### THE INPUT
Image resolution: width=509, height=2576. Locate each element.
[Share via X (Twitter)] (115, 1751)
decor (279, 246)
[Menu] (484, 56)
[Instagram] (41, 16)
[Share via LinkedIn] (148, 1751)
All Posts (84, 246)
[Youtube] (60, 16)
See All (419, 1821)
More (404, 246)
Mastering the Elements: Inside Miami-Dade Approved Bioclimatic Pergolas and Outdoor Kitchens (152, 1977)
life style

### ABOUT THIS EXERCISE
Retype exactly the line with "Mastering the Elements: Inside" and each line after it until the records end, and include no other line.

### TASK OUTPUT
Mastering the Elements: Inside Miami-Dade Approved Bioclimatic Pergolas and Outdoor Kitchens (152, 1977)
life style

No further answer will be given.